How to install Spark?
We’ll explore 2 ways to install Spark :
- using Jupyter Notebooks
- using the Scala API
- using the Python API (PySpark)
Using Jupyter Notebooks
Programming in Scala in Jupyter notebooks requires installing a package to activate Scala Kernels:
pip install spylon-kernel
python -m spylon_kernel install
Then, simply start a new notebook and select the spylon-kernel
.
Using Scala
To install Scala locally, download the Java SE Development Kit “Java SE Development Kit 8u181” from Oracle’s website. Make sure to use version 8, since there are some conflicts with higher vesions.
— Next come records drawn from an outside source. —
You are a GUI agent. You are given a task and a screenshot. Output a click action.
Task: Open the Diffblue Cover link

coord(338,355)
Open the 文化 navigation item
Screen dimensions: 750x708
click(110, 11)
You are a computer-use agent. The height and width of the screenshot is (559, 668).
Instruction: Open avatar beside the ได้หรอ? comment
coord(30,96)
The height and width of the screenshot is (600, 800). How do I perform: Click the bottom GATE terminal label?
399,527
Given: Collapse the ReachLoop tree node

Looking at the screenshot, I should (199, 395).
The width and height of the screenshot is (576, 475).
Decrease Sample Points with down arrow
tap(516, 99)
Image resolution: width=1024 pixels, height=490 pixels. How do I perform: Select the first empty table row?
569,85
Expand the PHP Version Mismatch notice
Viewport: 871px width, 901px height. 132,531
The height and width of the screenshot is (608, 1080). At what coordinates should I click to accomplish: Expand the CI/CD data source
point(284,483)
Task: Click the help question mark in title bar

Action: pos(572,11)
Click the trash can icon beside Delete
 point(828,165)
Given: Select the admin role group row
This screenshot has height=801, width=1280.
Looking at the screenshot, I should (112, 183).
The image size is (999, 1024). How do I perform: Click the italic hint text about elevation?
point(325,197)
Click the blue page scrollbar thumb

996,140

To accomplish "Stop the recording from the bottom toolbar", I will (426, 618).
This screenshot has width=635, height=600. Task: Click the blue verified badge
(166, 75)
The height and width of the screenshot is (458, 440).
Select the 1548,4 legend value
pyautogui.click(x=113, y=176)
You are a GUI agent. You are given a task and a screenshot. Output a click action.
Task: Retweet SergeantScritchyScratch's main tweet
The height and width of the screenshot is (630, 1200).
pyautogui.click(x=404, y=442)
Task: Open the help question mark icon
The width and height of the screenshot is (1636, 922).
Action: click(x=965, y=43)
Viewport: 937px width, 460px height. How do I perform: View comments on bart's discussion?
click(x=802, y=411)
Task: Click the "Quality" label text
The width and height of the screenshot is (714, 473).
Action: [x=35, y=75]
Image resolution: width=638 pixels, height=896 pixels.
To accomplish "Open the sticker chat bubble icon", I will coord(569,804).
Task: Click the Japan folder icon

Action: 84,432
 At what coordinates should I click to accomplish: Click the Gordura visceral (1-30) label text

Then, on Apache Spark website, download the latest version. When I did the first install, version 2.3.1 for Hadoop 2.7 was the last.
Download the release, and save it in your Home repository. To know where it is located, type echo $HOME
in your Terminal. It usually is /Users/YourName/
.
To make sure that the installation is working, in your terminal, in your Home repository, type `(replace your version) :
cd spark-2.3.1-bin-hadoop2.7/bin
./spark-shell
Your terminal should look like this :
A user interface, called the Spark Shell application UI, should also be accessible on localhost:4040.
Finally, we need to install SBT, an open-source build tool for Scala and Java projects, similar to Java’s Maven and Ant.
Its main features are:
- Native support for compiling Scala code and integrating with many Scala test frameworks
- The continuous compilation, testing, and deployment
- Incremental testing and compilation (only changed sources are re-compiled, only affected tests are re-run, etc.)
- Build descriptions written in Scala using a DSL
- Dependency management using Ivy (which supports Maven-format repositories)
- Integration with the Scala interpreter for rapid iteration and debugging
- Support for mixed Java/Scala projects
Installed in the terminal using :
brew install sbt
To check that the installation is fully working, run :
./spark-shell
You should see a Scala interpreter :
Welcome to
____ __
/ __/__ ___ _____/ /__
_\ \/ _ \/ _ `/ __/ '_/
/___/ .__/\_,_/_/ /_/\_\ version 2.3.1
/_/
Using Scala version 2.11.8 (Java HotSpot(TM) 64-Bit Server VM, Java 1.8.0_181)
Type in expressions to have them evaluated.
Type: help for more information.
scala>
Using PySpark
For PySpark, simply run :
pip install pyspark
Then, in your terminal, launch: pyspark
Observe that you now have access to a Python interpreter instead of a Scala one.
Welcome to
____ __
/ __/__ ___ _____/ /__
_\ \/ _ \/ _ `/ __/ '_/
/__ / .__/\_,_/_/ /_/\_\ version 2.3.1
/_/
Using Python version 3.6.5 (default, Apr 26 2018 08:42:37)
SparkSession available as 'spark'.
>>>
Doing this install, your are also able to use PySpark in Jupyter notebooks by running :
import pyspark
Conclusion: I hope this tutorial was helpful. I’d be happy to answer any question you might have in the comments section.